Walking in a Winter Nightmare | Quebec Chronicle-Telegraph Online

Walking in a Winter Nightmare

It has become fashionable lately to discuss the modern city in terms of friendliness.

A city can have a friendly architecture or a friendly outlook. It can be tourist-friendly or even family-friendly. Books and articles about the subject of modern urban life are as common today as those on any other subject.

Analysts and commentators use various ways to measure happiness, friendliness, and, of course, air pollution or recycling methods to establish which would be the best city to live in. That said, it is interesting to note that few of these researches are interested in seeing the perspective of a city's most ordinary citizens, those who, by virtue of their class, race or ethnicity, profession or other non-mainstream (personal) choices, are compelled to know their city from the street level: pedestrians.

Winter has settled for good in our city, a friendly city by many of the standards listed above. While most of us agree that for Quebec City winter is the season that defines it, not all of us look forward to the coming months.

And it is not because it is cold and it becomes increasingly difficult to wait for the bus or to carry groceries. It is rather difficult to be a pedestrian in this city during warmer winter days, when the snow melts and the street becomes one big urban delta. It is not yet the case, although it was the case around Christmas.
And it will certainly come back. For pedestrians, Quebec City can be a winter nightmare, not wonderland.

Our municipal authorities struggle to keep the roads clear for vehicles first. People must be able to get to their workplace, to take their children to school, to shop and dine, in other words, to go on with their lives without feeling winter as a disruption.
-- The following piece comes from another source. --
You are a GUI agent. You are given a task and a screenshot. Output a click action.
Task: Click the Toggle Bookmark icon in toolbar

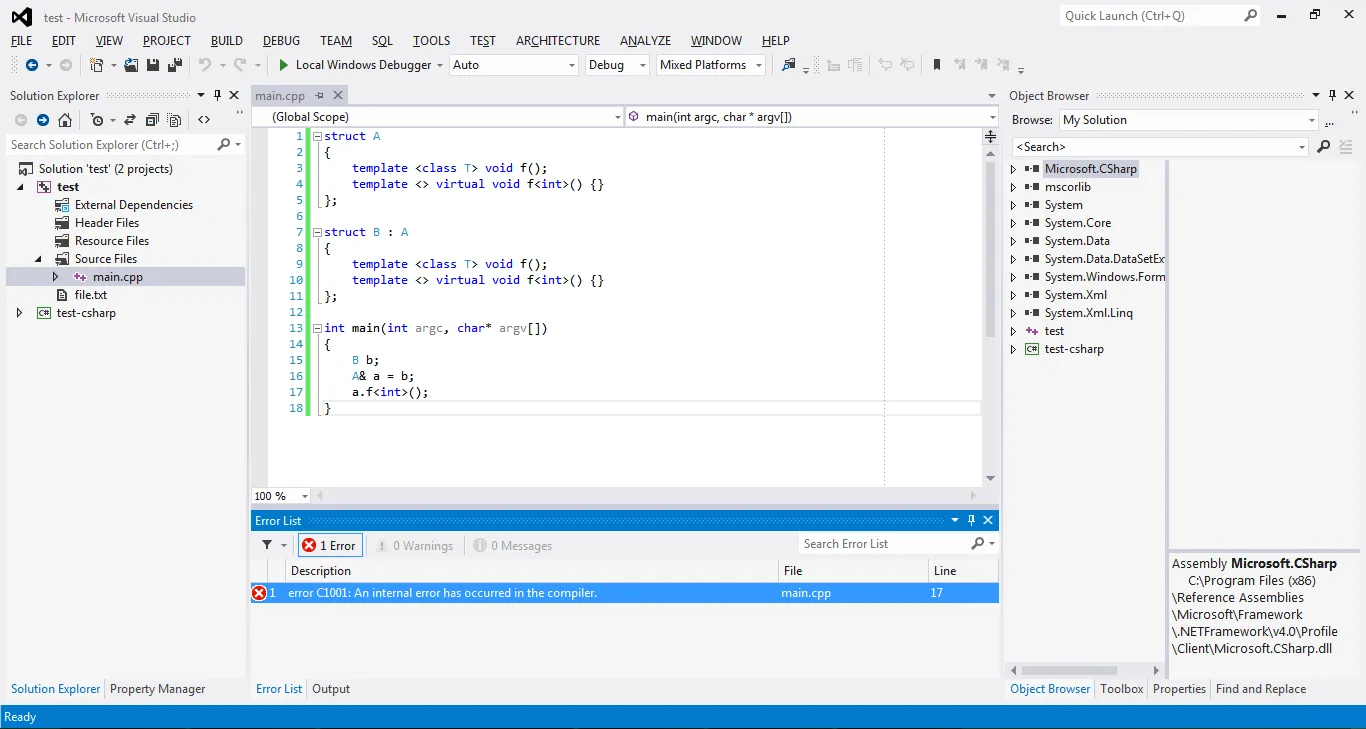pos(937,65)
For the less privileged, the pedestrians, when the snow starts melting - and this happens several times during winter and spring - the good life is over. While the main sidewalks are, in a sense, made practicable, the bus stations are not. It becomes impossible to get on or off the bus without literally drowning. It becomes inevitable to arrive someplace without getting dirt all over your clothes, sometimes your face, as cars drive by in a hurry while you are quietly waiting to cross the street or for your bus.

Winter after winter, the problem is the same: the roads are clear, the sideways less, but the bus stops or the crosswalks are flooded. I should probably mention here that I am not referring to obscure, rarely used streets. I am referring to main streets, big bus stops, used by thousands of people daily.

What does this say about our city? Does it say that (the less privileged) pedestrians do not count?

Would it be such a great expense to clean these areas properly so as to give a chance to normal life to a great number of people? How friendly can a city be when those that need its help, its protection, are constantly forgotten?

At this time of year, my answers to these questions are not flattering. In winter, there is a distinct division in our society: car owners and pedestrians. This division, as any other we are tying to overcome rationally, is not a healthy one and it reflects badly on our local authorities and their idea of what a friendly city really is.